With easily accessible AI, users can ask for recommendations on options for, say, a blog – or even a cross-sell carousel that optimizes click-through – and then request specific types of assets from the commerce system. Then, they can test what they create.
“In every product detail page under the sun, there’s some level of carousel, but people don't have control over it visually,” he explained. “But just as importantly, in terms of the business logic, what's it going to do? What products are we going to show? When we talked to our design services and e-commerce experts internally, we said, hey, rattle off the 20 different things you would like to test if you are building out a carousel – and it surprised me even after being in this business for almost three years now.”
As Ryan clarified, Fastr’s customers use their platform to create things that aren’t just data-informed, but where they can control every aspect of how an experience is rendered on the front end. It's an orchestration – and the actual artifact in a CMS is one line of code targeted at whatever space a customer targets.

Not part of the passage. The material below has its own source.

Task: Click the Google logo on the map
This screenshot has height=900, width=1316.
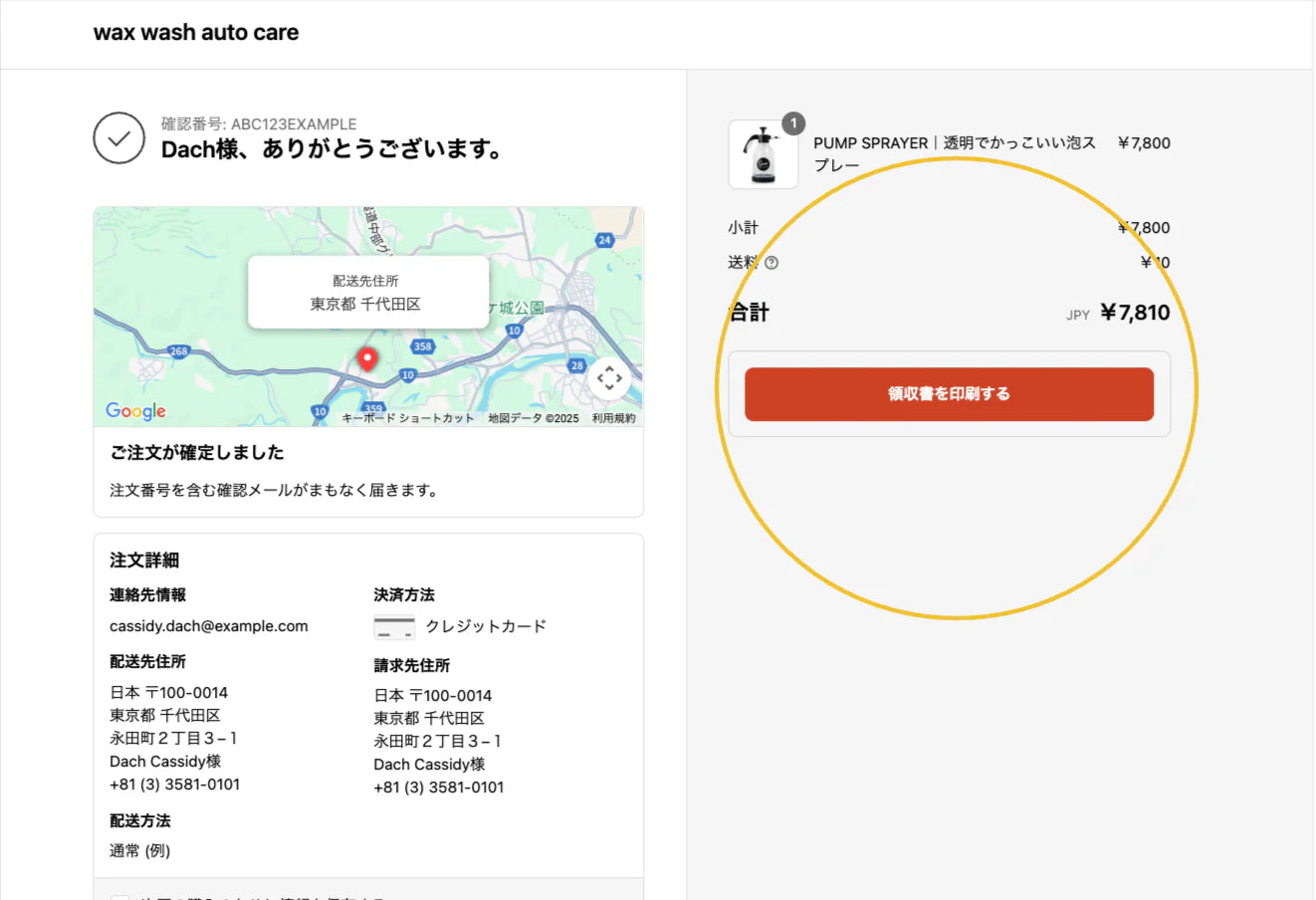Action: point(135,411)
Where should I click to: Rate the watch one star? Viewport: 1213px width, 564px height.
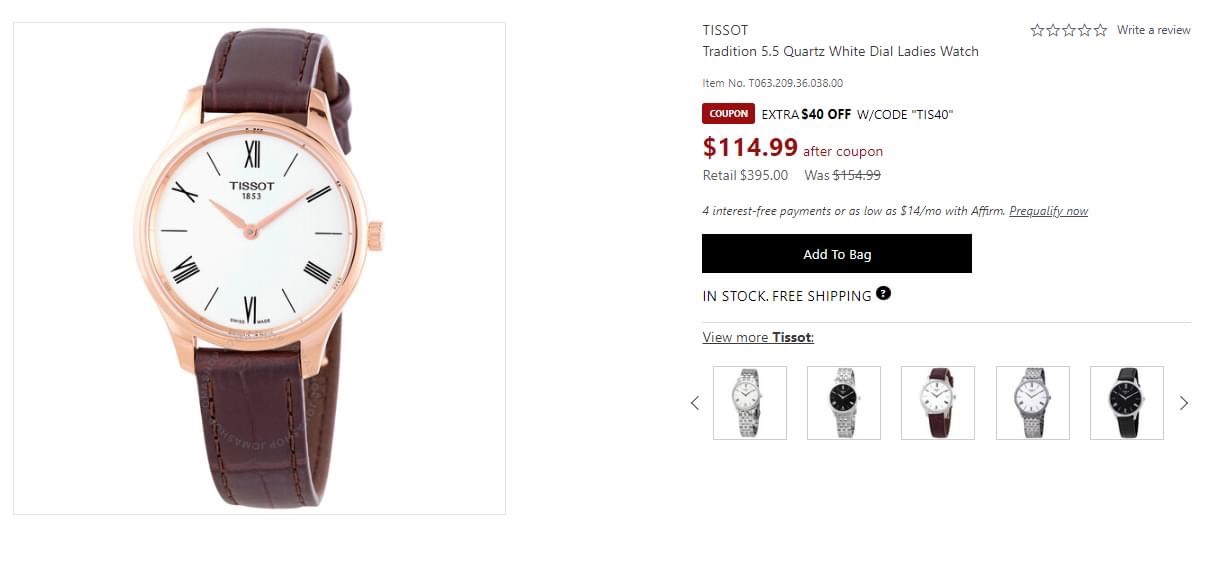click(1037, 31)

Building on that orchestration with AI, Fastr ensures e-commerce stakeholders that all AI-generated content is optimized for accessibility and SEO while restricting it to brand guidelines like typography, color, logo elements, and corporate content. It also supports Core Web Vitals, ensuring optimized design and API calls for the fastest time to render. It also delivers multi-language support, providing the ability to scale to as many locales as needed.

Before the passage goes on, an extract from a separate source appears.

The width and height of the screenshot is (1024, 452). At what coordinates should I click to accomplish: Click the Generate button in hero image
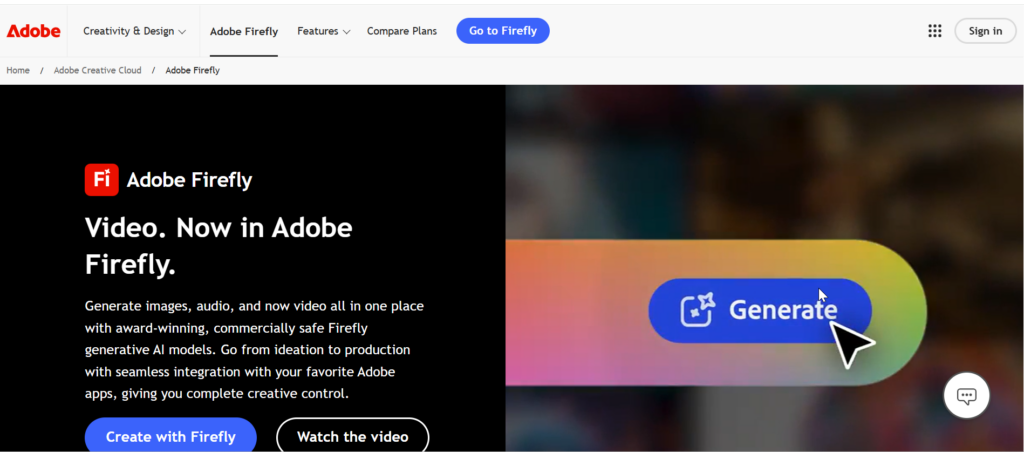[760, 310]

As noted in the press release, Fastr is offering an Early Access program for its AI starting today. Ryan indicated that they expect it to be GA on December 12th. You can visit the company's website to learn more or get in touch.
I asked about pricing, and it sounds like we can expect more updates over the coming weeks. As Ryan pointed out, Fastr has a consumption-based, value-driven model – and that might be an indicator of what to expect when pricing the new features.

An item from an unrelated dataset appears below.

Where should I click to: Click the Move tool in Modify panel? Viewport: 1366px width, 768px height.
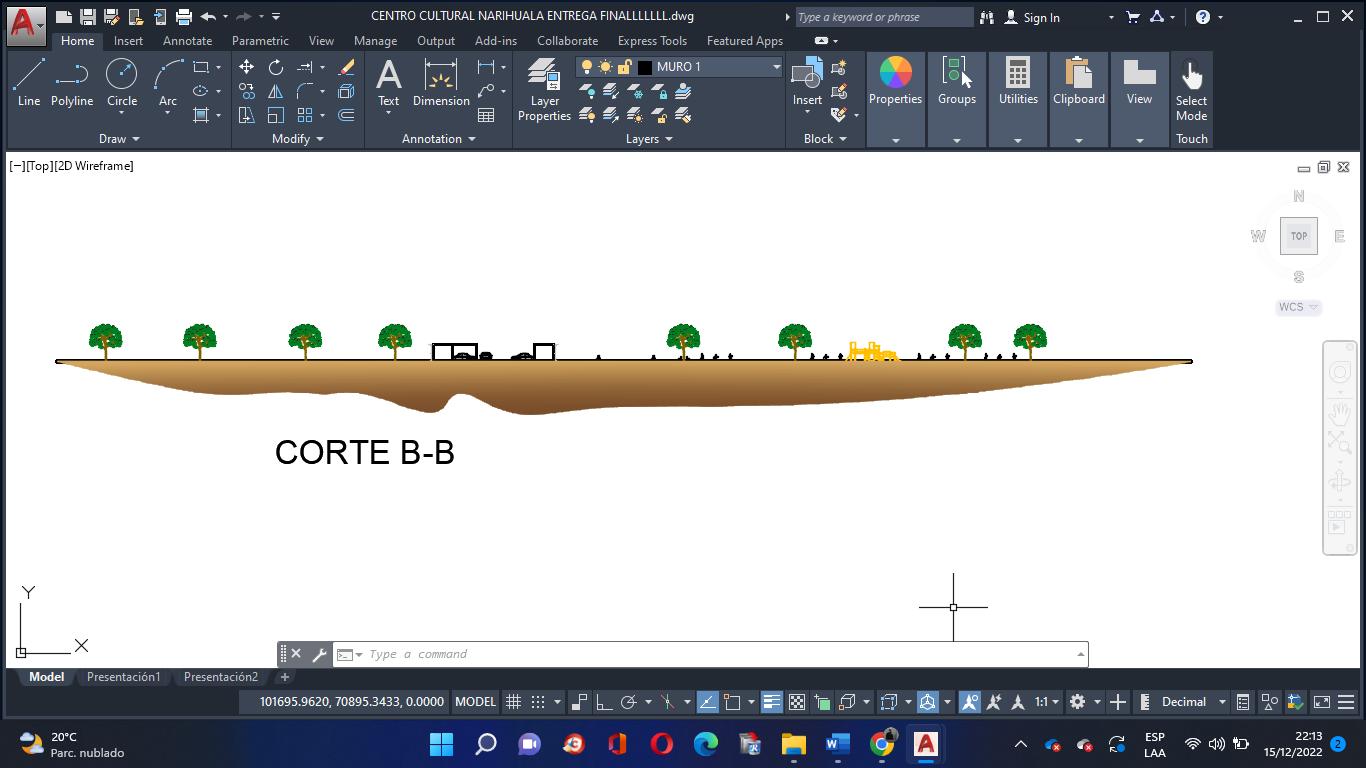coord(246,67)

“The majority of our pricing is really based on usage, like what percentage of page views you drive through us because we power those parts of your site,” he clarified. “And so anything that increases your desire to have us on more of your site, then that's a cool way for us to have a better long-term relationship with our customers. If you trust us more, you use us more.”
For brands in retail and commerce, headless has been a digital game-changer. It has enabled greater freedom and flexibility to build and connect, and is a cornerstone technology for MACH and composable. And while omnichannel still represents a smaller slice of the overall pie, it’s growing.
At the same time, the lack of visualization and control for marketers has been a huge detractor. It’s also stymied testing and experimentation, which enables content creators to refine and respond with greater agility.
Fastr’s use of AI looks promising – and really speaks to the need for speed. It also addresses one of the key pain points for enterprise marketers: optimization. Without the ability to test and iterate, experiences struggle to meet their potential. What’s more, the capacity to orchestrate and scale without the limitations of code is precisely what marketing teams need.
If there’s one corner of the DX market where a slow day can kill you, it’s e-commerce.
And moving faster is what Fastr is all about.